TASK OBJECTIVE
Below are some records. Quote exactly the lines from the one that contains "Open Settings from the ribbon gear icon" through the last, both included, and leave out the pictures.

RECORDS
- Opening Delimiter -

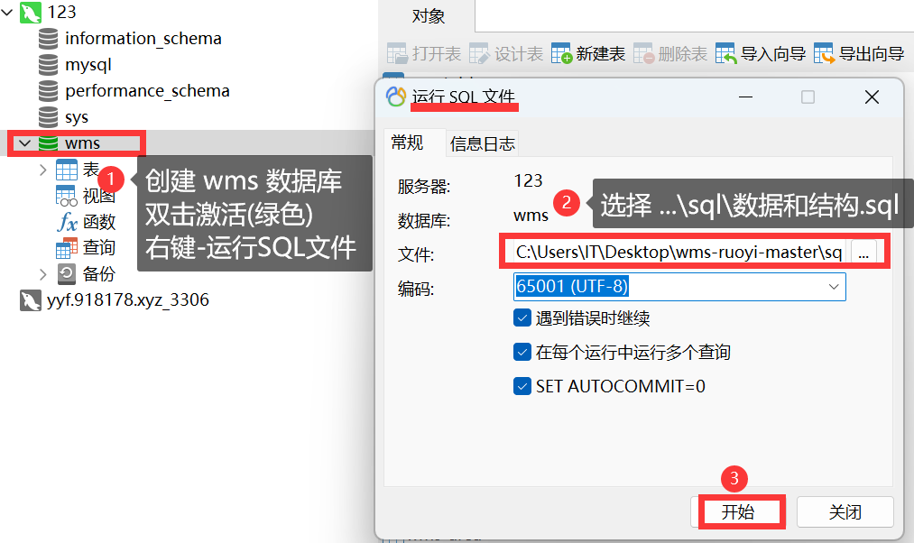The height and width of the screenshot is (543, 914).
Task: Toggle SET AUTOCOMMIT=0 checkbox
Action: 522,386
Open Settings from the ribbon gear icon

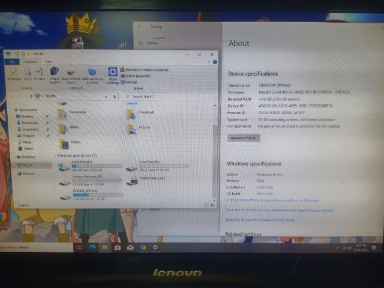113,74
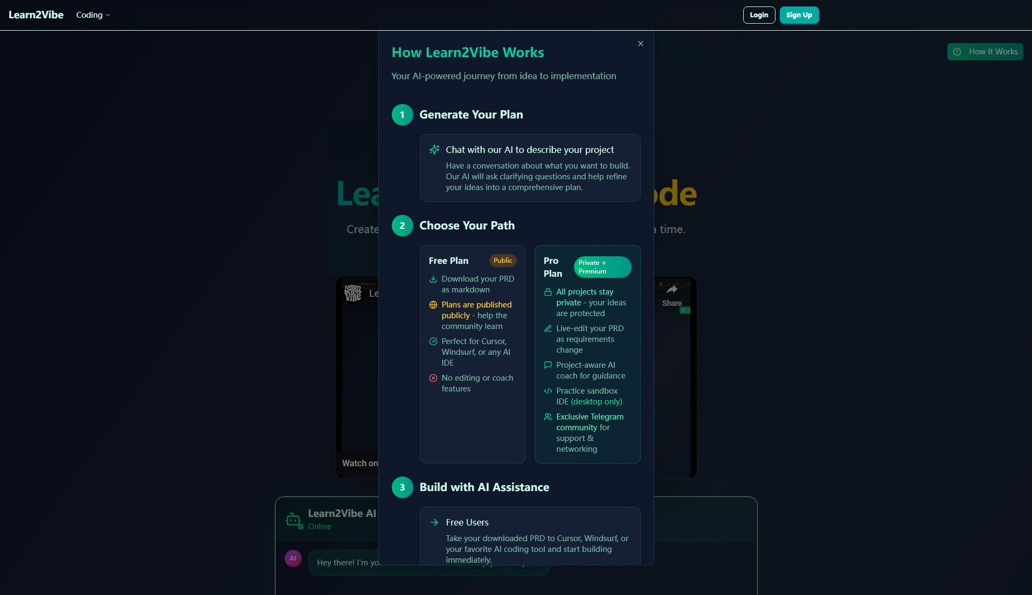
Task: Click the arrow icon beside Free Users
Action: pyautogui.click(x=434, y=522)
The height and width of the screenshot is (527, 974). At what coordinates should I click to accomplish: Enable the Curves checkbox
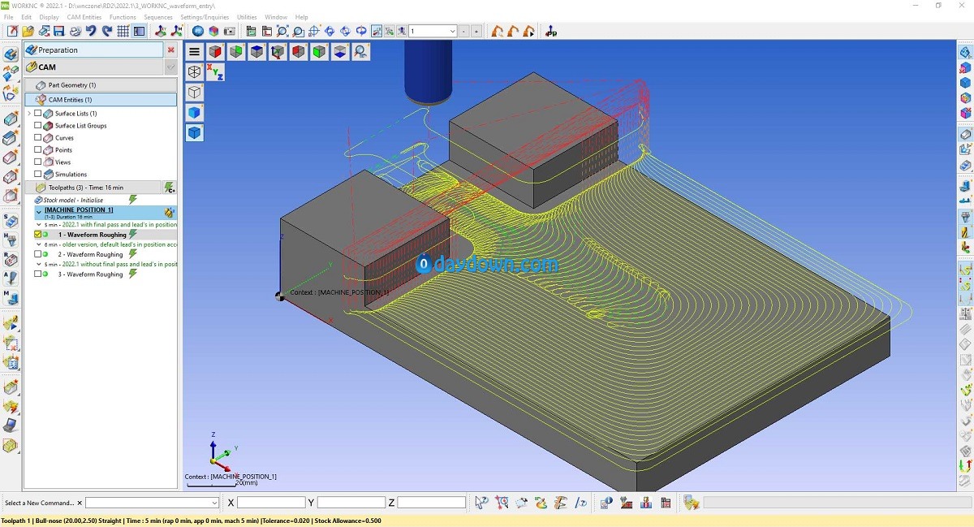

- Closing Delimiter -

EXERCISE RESPONSE
Open Settings from the ribbon gear icon

113,74
Task: Click the arrow icon beside Free Users
Action: pyautogui.click(x=434, y=522)
The height and width of the screenshot is (527, 974). At what coordinates should I click to accomplish: Enable the Curves checkbox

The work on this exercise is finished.